Saturday, July 21, 2012

Overflowing

I don't know how else to describe it, but my heart is overflowing. Today Hunter and I had the chance to spend the entire day with this sweet boy (he was able to come to visit at our house ALL DAY!) and I just couldn't be happier. He is sweet, and adorable, and he and Hunter played together perfectly! I am not naive enough to think that will always be the case, but it sure is nice to see them playing and giggling together.

Yesterday I went and got bunk beds for the boys since I knew that we will have the chance to start doing overnight visits soon and I wanted to be ready. I had been looking around a bit and Ben actually found a set on Craigslist that he sent me the link to. I emailed and the seller called me within a few hours. He was able to meet me right away! Which is quite a miracle in itself. I guess I really shouldn't be surprised anymore when this happens, but when I met him to see the bed he had his two sons with him, one biological son and one adopted son! Oh, how AWESOME is that!!! Just another affirmation that we really are traveling the right path. Turns out he and his wife adopted their son from Ethiopia a few years ago. What a crazy, amazing twist in our story. Needless to say, we got the bunk beds and they are perfect! They even match the other furniture in Hunter's room. And I got them built today with the help of two sweet, four-year-old boys!
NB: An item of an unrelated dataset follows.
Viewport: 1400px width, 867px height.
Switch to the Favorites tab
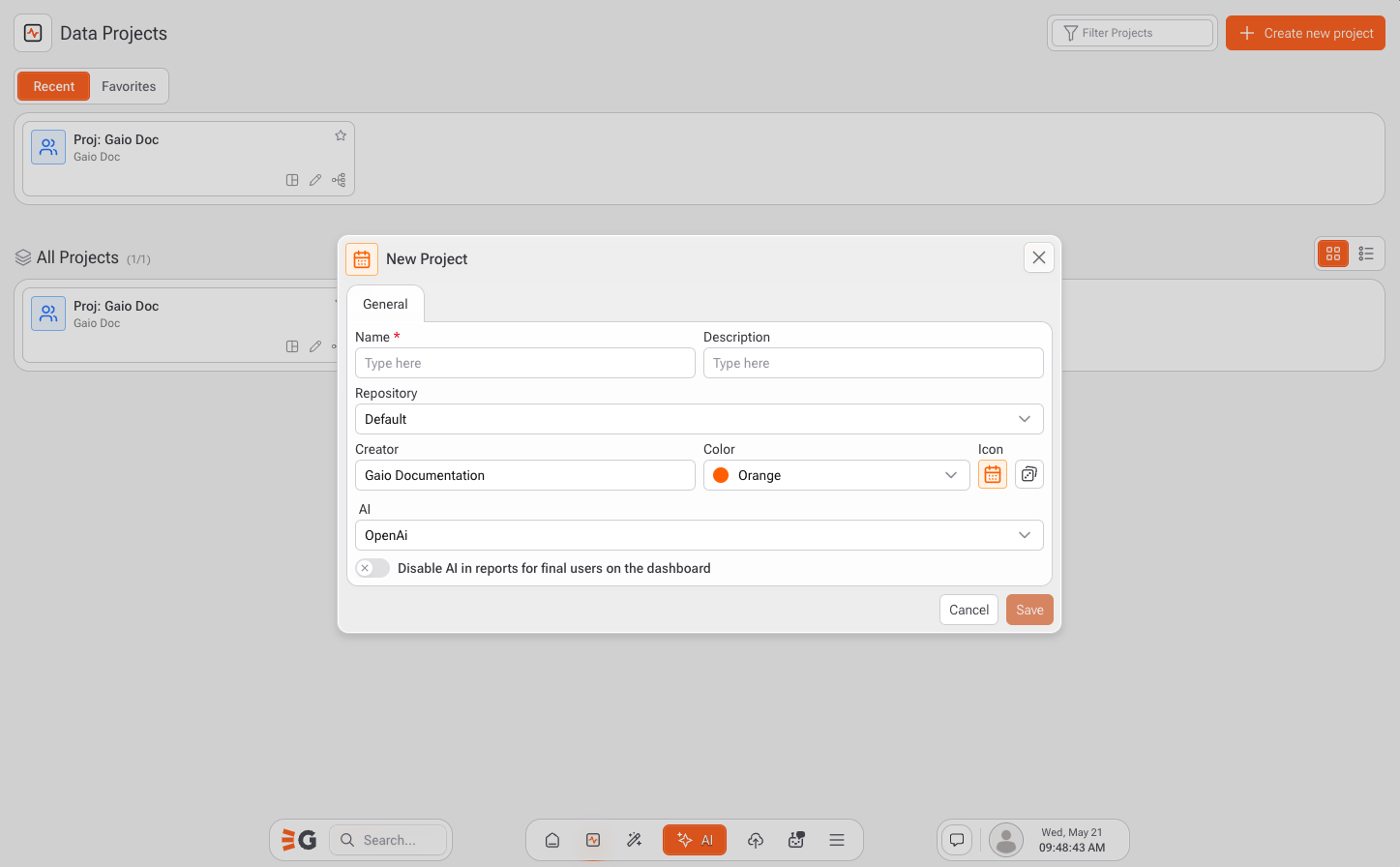pos(129,86)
So, what can I tell you about today... the boys played and played for the first hour or two. Then we had lunch (which they insisted on eating outside, in the empty swimming pool) and went to the park for a while. Then they played some more, helped me with the beds, colored and went outside while I made dinner. We had leftover pizza and I made some broccoli as well. Wouldn't you know it, two little boys with plates of pizza and broccoli and they BOTH ate the broccoli and asked for seconds before either of them touched the pizza!!! What a pair!

Of course I took pictures, but I assume that I can't post any for you to see. So sorry! I will tell you that as far as appearance goes he is quite the opposite of Hunter. They are both pale, but while Hunter is stocky and tall, he is slight and short. Hunter is blond and blue-eyed, he is brown-haired and brown-eyed (BIG brown eyes... I have ALWAYS wanted a brown-eyed child!!!)  Personality wise they are pretty similar though, which is super nice and helped them to play together well. I really couldn't have asked for a better child!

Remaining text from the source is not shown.